29th Olympiad

Matthew Hoy
By Matthew Hoy on August 10, 2008

I didn't watch the opening ceremonies -- I'm a sports fan, not a "ceremonies" fan. That's one of the reasons that the Olympics, as broadcast by NBC, is too often a disappointment. When they have the World Cup half way across the world, they air the games whenever they actually occur -- whether that's in prime time or the middle of the night. Not so much with the Olympics. That may be changing some this year with the numerous NBC-affiliated cable channels carrying all Olympics all the time -- and a lot in Hi-Def.

Some comments and observations:

  • The cycling road race was pretty impressive. The IOC and Chinese officials can spin the "haze" as harmless all they want, but if any American city looked that bad on a regular basis, there would be howls from the usual suspects. Having said that, the finish was almost anticlimactic. There wasn't a single sprinter in the leading group and you could tell that they were drained.
  • I could only stand to watch three rounds of a boxing match between a Cuban and an Australian. Ever since the scandal that cost Roy Jones Jr. a gold in Seoul in 1988, the Olympics has used this computerized scoring system that requires three judges to record a scoring strike within 1 second of each other or no point is scored. What results is befuddling boxing. At the end of the third round, the Cuban was up 14-3, but if you are just an average, but somewhat informed, fan, there's no way you could come up with that wide a disparity in performance.
  • Finally, there was this story I saw come across the wire by McClatchy newspapers' John McGrath that amused me:

    When soon-to-be Duke freshman Becca Ward pulled herself together moments after a semifinal defeat left her in tears, she realized her American teammates, Mariel Zagunis and Sada Jacobson, would finish 1-2 in the women's individual sabre competition. A victory in the bronze medal match, Ward realized, would give the USA its first-ever sweep in a fencing event.

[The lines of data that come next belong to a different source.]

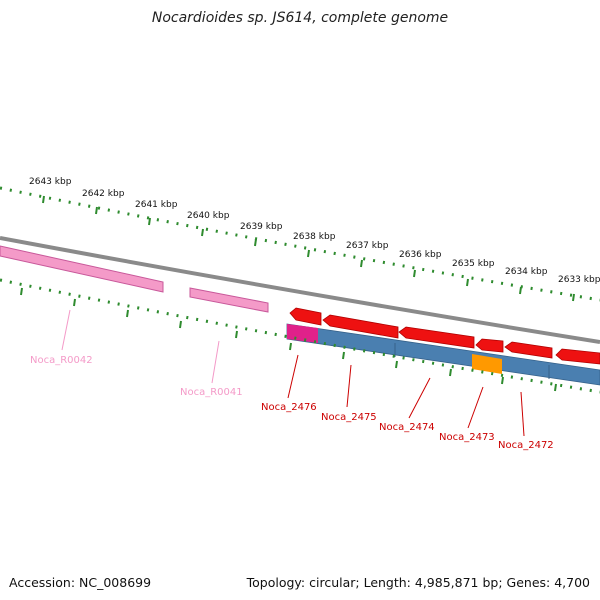 Image resolution: width=600 pixels, height=600 pixels. What do you see at coordinates (487, 364) in the screenshot?
I see `cds-highlight-orange` at bounding box center [487, 364].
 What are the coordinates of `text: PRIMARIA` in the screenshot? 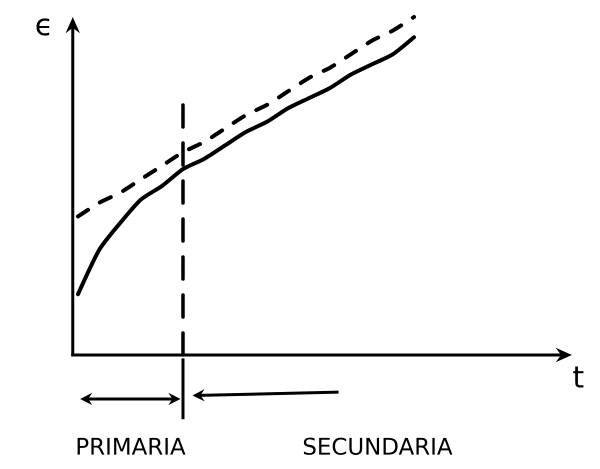 It's located at (132, 446).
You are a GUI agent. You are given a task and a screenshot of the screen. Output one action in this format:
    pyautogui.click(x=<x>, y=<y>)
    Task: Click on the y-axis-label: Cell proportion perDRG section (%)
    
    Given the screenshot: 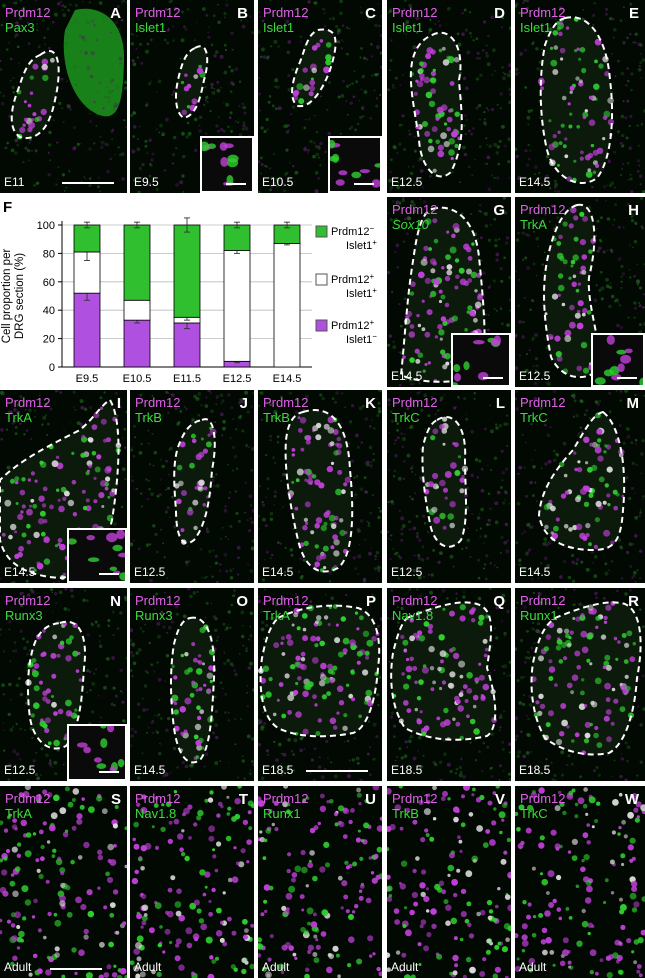 What is the action you would take?
    pyautogui.click(x=14, y=296)
    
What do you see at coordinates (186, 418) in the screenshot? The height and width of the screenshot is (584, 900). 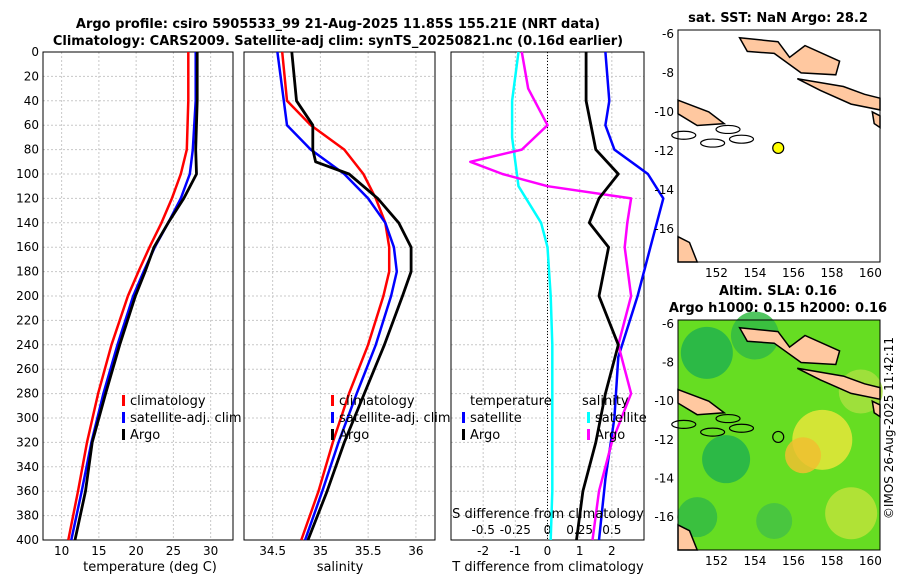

    Before Saturday, "American Fencing Legends" might've been considered among the world's thinnest sports books, alongside "The Drop Kick Instructional Primer" and "Green Jackets and Pimiento Cheese: Behind the Scenes With The Masters Tournament Committee."

    Then Ward's frantic comeback victory over Russia's Sofiya Velikaya set the stage for the all red, white and blue medal ceremony.

    Of course, had Ward lost, it still would've been an "all red, white and blue medal ceremony." She defeated a Russian. The Russian flag is ... red, white and blue.